La France estime que le Liban a également besoin d’un président pour démarrer un plan de réformes en interne, en lien avec le FMI. M. Le Drian évoquera ce sujet avec ses interlocuteurs, ainsi que l’importance de former un gouvernement et de pourvoir à tous les postes vacants ou qui risquent de le devenir, notamment à la Banque centrale et au commandement de l’armée. "C’est un tout, il y a urgence, et les Libanais doivent comprendre le caractère d’urgence de la situation", selon la source diplomatique française, qui souligne que la mission Le Drian est menée en concertation avec les membres du Quintette.

D’ailleurs, M. Le Drian est en "contact constant" avec les responsables de ce Groupe des cinq, et sa tournée actuelle inclut un volet régional. On rappelle que les ministres français des Affaires étrangères et de la Défense avaient effectué des visites à Beyrouth après le début de la guerre à Gaza pour avertir contre le danger d’une implication du Liban dans le conflit.

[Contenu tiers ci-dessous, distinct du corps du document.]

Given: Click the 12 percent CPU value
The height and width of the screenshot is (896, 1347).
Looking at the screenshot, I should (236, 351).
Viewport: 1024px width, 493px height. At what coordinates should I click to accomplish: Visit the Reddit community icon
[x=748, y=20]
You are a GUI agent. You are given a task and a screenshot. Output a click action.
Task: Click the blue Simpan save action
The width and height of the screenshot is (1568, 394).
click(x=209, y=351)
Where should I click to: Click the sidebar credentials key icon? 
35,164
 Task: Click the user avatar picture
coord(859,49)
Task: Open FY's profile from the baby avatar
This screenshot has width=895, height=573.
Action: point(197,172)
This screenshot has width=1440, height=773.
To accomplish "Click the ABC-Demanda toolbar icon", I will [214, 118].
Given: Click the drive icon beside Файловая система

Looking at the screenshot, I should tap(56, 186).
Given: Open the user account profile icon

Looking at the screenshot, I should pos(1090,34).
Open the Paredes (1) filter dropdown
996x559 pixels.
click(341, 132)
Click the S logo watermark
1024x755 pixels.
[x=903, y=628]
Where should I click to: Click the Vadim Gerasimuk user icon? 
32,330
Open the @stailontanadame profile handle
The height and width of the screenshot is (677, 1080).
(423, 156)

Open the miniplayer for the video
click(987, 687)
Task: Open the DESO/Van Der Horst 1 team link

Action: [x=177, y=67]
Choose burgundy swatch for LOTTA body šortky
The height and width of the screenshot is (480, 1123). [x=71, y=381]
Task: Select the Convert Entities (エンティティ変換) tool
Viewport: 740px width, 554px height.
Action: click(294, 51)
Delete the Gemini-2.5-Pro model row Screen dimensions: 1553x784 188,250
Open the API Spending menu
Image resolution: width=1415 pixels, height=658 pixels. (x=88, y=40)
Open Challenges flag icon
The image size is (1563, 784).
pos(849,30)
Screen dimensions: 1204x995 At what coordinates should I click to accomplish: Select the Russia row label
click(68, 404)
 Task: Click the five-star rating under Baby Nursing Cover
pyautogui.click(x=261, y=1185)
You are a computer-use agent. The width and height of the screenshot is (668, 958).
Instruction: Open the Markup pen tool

La mission Le Drian 4 réalisera-t-elle une "avancée"? Les prochains jours apporteront une réponse à cette question. Alors que certaines sources parlementaires minimisent l’importance du rôle français, et ne voient dans la visite de M. Le Drian qu’une tentative de montrer que Paris est encore présent dans la région, d’autres rappellent que ce pays est le seul qui s’intéresse encore vraiment au Liban.